Phase II trials remain a critical step in drug development. They are conducted “to evaluate the effectiveness of a drug for a particular tumor type and to further determine the common short-term side effects.” Given the low eventual success rate of oncology drugs entering clinical trials, it is vital that these trials efficiently screen out inactive drugs. Maximizing their positive and negative predictive values allows for a more efficient drug development process as fewer inactive drugs will progress to phase III trials, the most expensive phase of development. It has been proposed that drug development could be made more efficient through greater use of randomized phase II (RP-II) trials. Although there are a number of designs for such trials, most (approximately 90%) are two-armed studies.
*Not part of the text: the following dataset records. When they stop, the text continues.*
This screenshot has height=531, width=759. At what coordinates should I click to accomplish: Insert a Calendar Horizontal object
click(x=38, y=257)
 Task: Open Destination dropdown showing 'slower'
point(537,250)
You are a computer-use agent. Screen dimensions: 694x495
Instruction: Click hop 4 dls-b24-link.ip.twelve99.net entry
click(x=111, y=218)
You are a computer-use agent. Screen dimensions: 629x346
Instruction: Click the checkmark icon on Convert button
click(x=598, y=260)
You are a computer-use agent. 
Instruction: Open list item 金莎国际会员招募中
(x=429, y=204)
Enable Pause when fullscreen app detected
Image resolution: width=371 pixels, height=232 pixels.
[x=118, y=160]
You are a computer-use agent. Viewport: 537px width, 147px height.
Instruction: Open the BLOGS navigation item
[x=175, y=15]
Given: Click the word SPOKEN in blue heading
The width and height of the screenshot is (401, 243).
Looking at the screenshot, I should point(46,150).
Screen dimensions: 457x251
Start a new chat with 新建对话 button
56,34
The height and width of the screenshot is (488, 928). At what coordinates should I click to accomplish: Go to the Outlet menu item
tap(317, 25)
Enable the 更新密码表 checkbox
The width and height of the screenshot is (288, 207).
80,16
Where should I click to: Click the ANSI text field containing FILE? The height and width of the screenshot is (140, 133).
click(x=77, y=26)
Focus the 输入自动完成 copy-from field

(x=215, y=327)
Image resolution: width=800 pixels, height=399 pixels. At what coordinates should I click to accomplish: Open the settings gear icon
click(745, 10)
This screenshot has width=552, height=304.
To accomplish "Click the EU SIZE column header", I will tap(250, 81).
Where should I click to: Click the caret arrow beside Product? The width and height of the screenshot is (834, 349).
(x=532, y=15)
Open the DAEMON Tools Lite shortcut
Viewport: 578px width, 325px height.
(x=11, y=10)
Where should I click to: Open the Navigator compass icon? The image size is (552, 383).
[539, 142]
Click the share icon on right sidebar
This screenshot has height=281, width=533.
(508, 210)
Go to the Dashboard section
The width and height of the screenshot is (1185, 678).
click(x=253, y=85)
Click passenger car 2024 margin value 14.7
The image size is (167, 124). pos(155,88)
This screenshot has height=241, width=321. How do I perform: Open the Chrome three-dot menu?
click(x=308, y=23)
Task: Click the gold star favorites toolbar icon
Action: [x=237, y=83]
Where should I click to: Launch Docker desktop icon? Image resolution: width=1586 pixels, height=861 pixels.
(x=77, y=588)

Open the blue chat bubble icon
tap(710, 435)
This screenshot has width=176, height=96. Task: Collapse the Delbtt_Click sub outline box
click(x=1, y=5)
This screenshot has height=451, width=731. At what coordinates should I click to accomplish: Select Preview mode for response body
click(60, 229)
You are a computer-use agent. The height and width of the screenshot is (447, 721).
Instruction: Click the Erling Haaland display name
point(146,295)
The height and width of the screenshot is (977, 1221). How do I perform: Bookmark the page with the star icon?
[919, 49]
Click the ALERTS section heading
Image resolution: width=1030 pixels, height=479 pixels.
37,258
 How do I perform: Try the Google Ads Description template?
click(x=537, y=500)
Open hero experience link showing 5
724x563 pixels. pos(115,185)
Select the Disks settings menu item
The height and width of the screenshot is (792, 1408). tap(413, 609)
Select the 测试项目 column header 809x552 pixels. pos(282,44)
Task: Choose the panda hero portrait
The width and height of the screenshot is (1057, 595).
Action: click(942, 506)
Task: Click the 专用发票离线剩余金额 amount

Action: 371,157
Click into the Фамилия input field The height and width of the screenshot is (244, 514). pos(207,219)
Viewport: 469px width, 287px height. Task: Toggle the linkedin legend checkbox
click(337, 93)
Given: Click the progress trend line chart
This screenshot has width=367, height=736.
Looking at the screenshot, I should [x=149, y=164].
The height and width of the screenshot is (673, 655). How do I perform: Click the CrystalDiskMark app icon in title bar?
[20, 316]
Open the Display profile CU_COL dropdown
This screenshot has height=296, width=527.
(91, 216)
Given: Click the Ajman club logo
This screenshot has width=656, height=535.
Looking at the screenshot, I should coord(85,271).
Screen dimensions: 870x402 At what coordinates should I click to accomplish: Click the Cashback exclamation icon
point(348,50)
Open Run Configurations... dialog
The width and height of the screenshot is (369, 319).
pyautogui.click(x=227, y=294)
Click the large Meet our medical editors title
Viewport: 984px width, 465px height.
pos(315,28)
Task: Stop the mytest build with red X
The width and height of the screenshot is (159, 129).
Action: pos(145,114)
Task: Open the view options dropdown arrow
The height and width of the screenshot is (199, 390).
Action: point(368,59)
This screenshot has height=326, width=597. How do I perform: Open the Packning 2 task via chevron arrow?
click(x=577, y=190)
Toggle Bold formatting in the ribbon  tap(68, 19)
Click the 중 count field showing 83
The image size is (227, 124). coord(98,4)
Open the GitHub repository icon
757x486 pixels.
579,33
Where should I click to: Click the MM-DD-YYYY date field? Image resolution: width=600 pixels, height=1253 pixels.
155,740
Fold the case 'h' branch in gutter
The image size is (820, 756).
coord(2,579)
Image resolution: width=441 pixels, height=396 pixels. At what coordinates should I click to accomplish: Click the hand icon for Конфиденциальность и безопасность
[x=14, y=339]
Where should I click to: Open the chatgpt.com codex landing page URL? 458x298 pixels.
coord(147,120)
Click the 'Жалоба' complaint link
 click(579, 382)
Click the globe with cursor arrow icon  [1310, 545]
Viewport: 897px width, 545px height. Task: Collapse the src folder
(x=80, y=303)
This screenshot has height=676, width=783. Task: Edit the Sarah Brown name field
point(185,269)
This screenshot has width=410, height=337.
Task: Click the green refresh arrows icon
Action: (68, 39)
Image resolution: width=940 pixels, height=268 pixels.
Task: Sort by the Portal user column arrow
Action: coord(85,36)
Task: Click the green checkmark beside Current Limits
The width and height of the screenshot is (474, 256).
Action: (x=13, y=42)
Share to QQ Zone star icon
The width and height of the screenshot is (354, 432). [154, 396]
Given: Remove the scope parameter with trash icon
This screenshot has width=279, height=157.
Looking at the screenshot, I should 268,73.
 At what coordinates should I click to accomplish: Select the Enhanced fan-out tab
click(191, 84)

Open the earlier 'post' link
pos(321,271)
The use of RP-II trials is already increasing, although definitive data do not yet exist to show that the increased expenditure and patient numbers required translate into greater efficiency. This article discusses the merits of single-arm phase II (SA-II) trials versus RP-II trials (specifically, comparator trials in which patients are randomly assigned between experimental and standard therapy arms) in a debate format. Initially, Grothey and Sargent will present the merits of using RP-II trials, while Siu, Moore, Pond, and Gan will present the merits of SA-II trials. Thereafter, each team will rebut the arguments of the other. Lastly, we will conclude with a consensus statement identifying points of agreement about the appropriate use of these trial designs.